TEXTO:
■ ■ ■

Apesar da oposição, a proposta seguiu adiante no Rio. Em outubro de 2003, a Assembléia Legislativa (Alerj) deu um golpe no ensino confessional, aprovando regulamento que determinava o caráter inter-religioso da matéria. A governadora vetou e convocou o concurso. Em março deste ano, o Executivo acionou sua base parlamentar na Alerj e o veto foi mantido – na prática, isso significou a manutenção da proposta original, aquela que previa critérios confessionais nas aulas. Líderes religiosos, como o cardeal-arcebispo do Rio, D.Eusébio Scheidt, e grupos evangélicos comemoraram a conquista. No mesmo mês, os professores começaram a trabalhar. Para uma jornada semanal de 16 horas – 12 delas em sala de aula –, o salário inicial gira em torno de R$ 500.
O ensino da tese da criação divina de fato está presente no currículo, que neste ano tem como tema “Fraternidade e água”. Mas de acordo com a professora Ediléia da Silva Santos, coordenadora de Ensino Religioso da Secretaria Estadual de Educação, não haverá nenhum contraponto entre as duas correntes: “O que está sendo dito por aí não condiz com a verdade. Todas as escolas continuarão ensinando a ciência convencional. As aulas de religião apenas vão pincelar diversos assuntos, no sentido de alargar o conhecimento dos alunos”, garantiu, em entrevista a ECLÉSIA. Segundo ela, não existe qualquer intenção de influir na religiosidade dos estudantes ou induzi-los a mudar de credo. “A orientação religiosa do menor cabe à família. Os professores não vão praticar qualquer tipo de proselitismo. Seria absurdo se isso acontecesse”.

■ ■ ■

EXERCÍCIO ESCRITO 1: Por favor, transcreva do texto sobre o ensino religioso no Rio o trecho que começa nas palavras "Apesar da oposição, a" e termina após "torno de R$ 500.".

■ ■ ■

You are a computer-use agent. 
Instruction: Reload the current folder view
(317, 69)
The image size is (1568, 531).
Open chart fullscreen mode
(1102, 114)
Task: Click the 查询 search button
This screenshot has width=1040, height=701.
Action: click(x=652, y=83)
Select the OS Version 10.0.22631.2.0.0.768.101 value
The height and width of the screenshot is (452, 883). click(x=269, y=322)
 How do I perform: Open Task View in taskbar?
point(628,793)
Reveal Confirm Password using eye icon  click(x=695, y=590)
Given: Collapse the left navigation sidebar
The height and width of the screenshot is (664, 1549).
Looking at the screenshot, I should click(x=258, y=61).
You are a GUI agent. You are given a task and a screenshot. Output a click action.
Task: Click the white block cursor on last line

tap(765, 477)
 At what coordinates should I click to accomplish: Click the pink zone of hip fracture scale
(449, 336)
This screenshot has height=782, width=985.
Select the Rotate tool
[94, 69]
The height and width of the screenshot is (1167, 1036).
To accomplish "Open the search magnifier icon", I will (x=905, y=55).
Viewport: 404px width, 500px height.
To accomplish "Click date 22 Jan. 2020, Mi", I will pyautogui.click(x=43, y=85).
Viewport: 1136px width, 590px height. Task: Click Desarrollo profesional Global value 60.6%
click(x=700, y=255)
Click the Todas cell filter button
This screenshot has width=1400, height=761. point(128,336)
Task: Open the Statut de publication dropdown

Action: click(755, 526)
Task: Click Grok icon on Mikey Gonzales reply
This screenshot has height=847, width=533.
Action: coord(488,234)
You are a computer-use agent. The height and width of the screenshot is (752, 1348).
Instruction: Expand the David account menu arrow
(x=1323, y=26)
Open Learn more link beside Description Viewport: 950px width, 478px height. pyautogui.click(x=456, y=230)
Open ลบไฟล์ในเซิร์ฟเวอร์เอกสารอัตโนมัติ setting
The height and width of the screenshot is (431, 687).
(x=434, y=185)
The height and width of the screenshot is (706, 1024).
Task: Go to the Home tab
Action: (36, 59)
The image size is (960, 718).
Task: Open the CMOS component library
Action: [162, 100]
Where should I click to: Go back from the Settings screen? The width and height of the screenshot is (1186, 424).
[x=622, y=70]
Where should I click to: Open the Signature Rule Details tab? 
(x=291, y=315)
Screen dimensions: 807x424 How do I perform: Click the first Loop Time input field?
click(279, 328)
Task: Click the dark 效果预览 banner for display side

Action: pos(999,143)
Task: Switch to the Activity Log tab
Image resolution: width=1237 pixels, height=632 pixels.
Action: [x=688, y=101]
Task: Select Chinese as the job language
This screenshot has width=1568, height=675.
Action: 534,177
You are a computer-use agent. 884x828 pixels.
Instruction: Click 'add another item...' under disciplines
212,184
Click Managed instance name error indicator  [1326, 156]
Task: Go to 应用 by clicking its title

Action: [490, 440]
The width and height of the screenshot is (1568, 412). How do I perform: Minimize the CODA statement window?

■ ■ ■

EXERCÍCIO ESCRITO 2: Reescreva somente as linhas dos dados de entrada acima, da primeira até a que contém "Action: click(x=652, y=83)", inclusive, trocando "Reload" por "Refresh" e deixando todo o resto igual.

RESPOSTA DA TAREFA 1:
Apesar da oposição, a proposta seguiu adiante no Rio. Em outubro de 2003, a Assembléia Legislativa (Alerj) deu um golpe no ensino confessional, aprovando regulamento que determinava o caráter inter-religioso da matéria. A governadora vetou e convocou o concurso. Em março deste ano, o Executivo acionou sua base parlamentar na Alerj e o veto foi mantido – na prática, isso significou a manutenção da proposta original, aquela que previa critérios confessionais nas aulas. Líderes religiosos, como o cardeal-arcebispo do Rio, D.Eusébio Scheidt, e grupos evangélicos comemoraram a conquista. No mesmo mês, os professores começaram a trabalhar. Para uma jornada semanal de 16 horas – 12 delas em sala de aula –, o salário inicial gira em torno de R$ 500.

RESPOSTA DA TAREFA 2:
You are a computer-use agent. 
Instruction: Refresh the current folder view
(317, 69)
The image size is (1568, 531).
Open chart fullscreen mode
(1102, 114)
Task: Click the 查询 search button
This screenshot has width=1040, height=701.
Action: click(x=652, y=83)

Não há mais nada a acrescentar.